GOAL OF THE EXERCISE
Begin your copy at the line with "Task: Sort by с лучшей оценкой" in the records below and end it at the line with "The width and height of the screenshot is (1692, 1197).", restating each line word for word; omit the pictures.

[[ GIVEN ENTRIES open ]]

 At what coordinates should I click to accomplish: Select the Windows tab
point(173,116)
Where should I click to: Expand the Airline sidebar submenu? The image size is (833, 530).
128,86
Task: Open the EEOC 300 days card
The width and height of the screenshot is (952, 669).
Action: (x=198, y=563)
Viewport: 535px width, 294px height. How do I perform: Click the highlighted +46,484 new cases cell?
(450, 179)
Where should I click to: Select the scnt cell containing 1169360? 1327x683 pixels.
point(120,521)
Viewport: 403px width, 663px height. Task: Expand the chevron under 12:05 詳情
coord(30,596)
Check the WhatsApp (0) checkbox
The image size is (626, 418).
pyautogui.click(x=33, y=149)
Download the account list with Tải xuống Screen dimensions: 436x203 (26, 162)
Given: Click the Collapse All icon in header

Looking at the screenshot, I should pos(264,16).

[[ GIVEN ENTRIES closed ]]
[[ GIVEN ENTRIES open ]]

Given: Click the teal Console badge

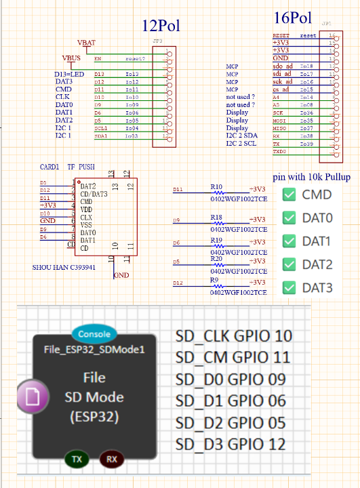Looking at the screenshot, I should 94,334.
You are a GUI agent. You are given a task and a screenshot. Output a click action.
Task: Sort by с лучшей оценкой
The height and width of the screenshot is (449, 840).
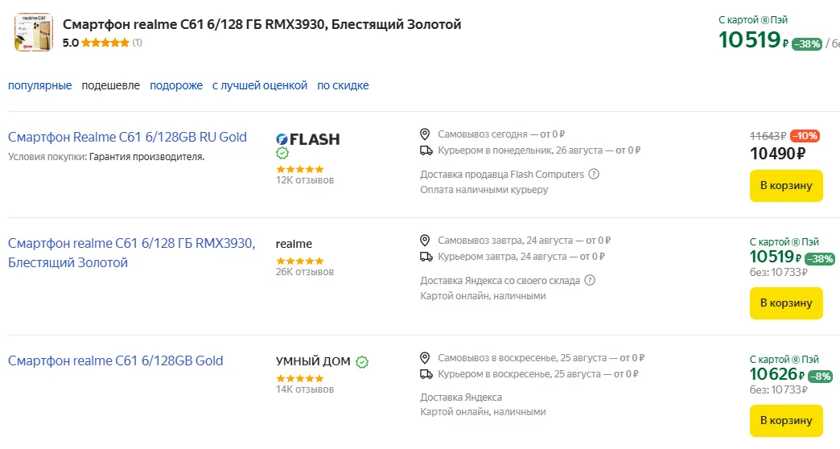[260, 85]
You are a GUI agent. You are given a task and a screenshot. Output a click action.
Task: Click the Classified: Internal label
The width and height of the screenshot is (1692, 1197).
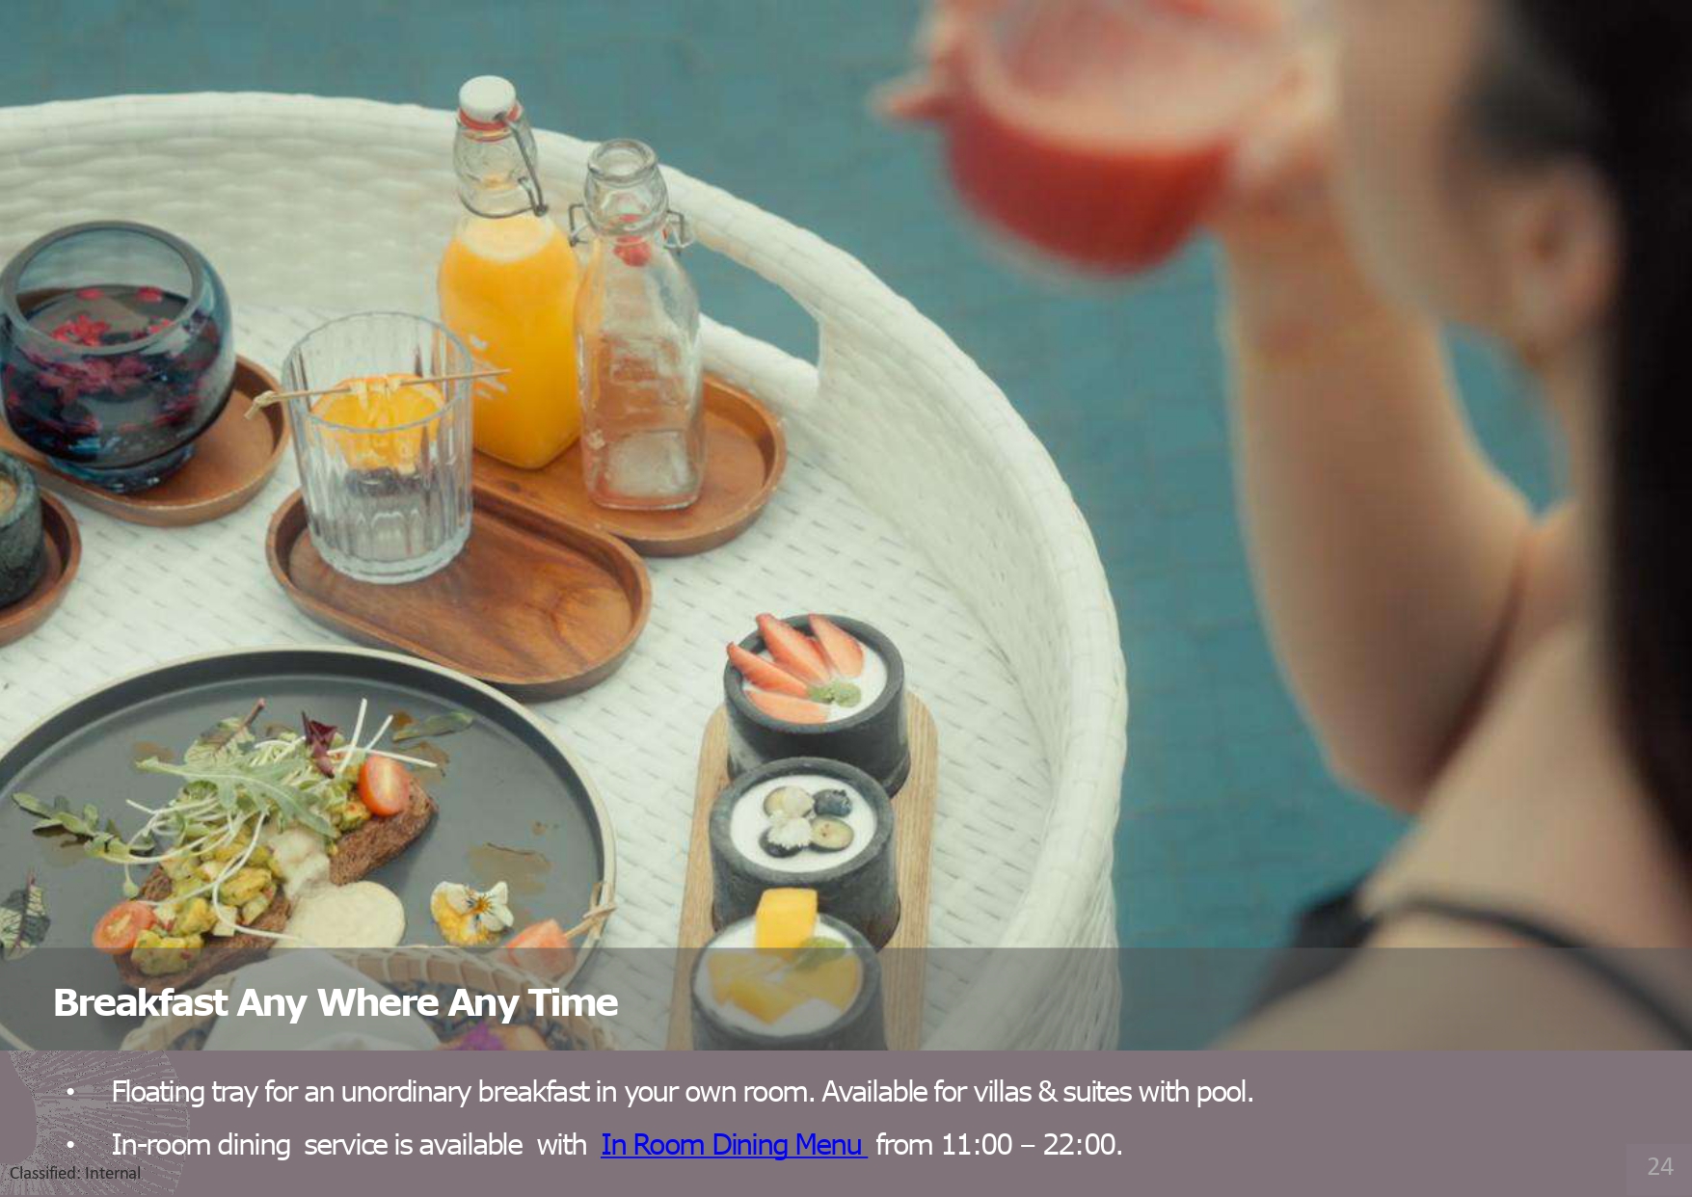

[[ GIVEN ENTRIES closed ]]

ANSWER SPACE
Task: Sort by с лучшей оценкой
The height and width of the screenshot is (449, 840).
[260, 85]
You are a GUI agent. You are given a task and a screenshot. Output a click action.
Task: Click the Classified: Internal label
The width and height of the screenshot is (1692, 1197).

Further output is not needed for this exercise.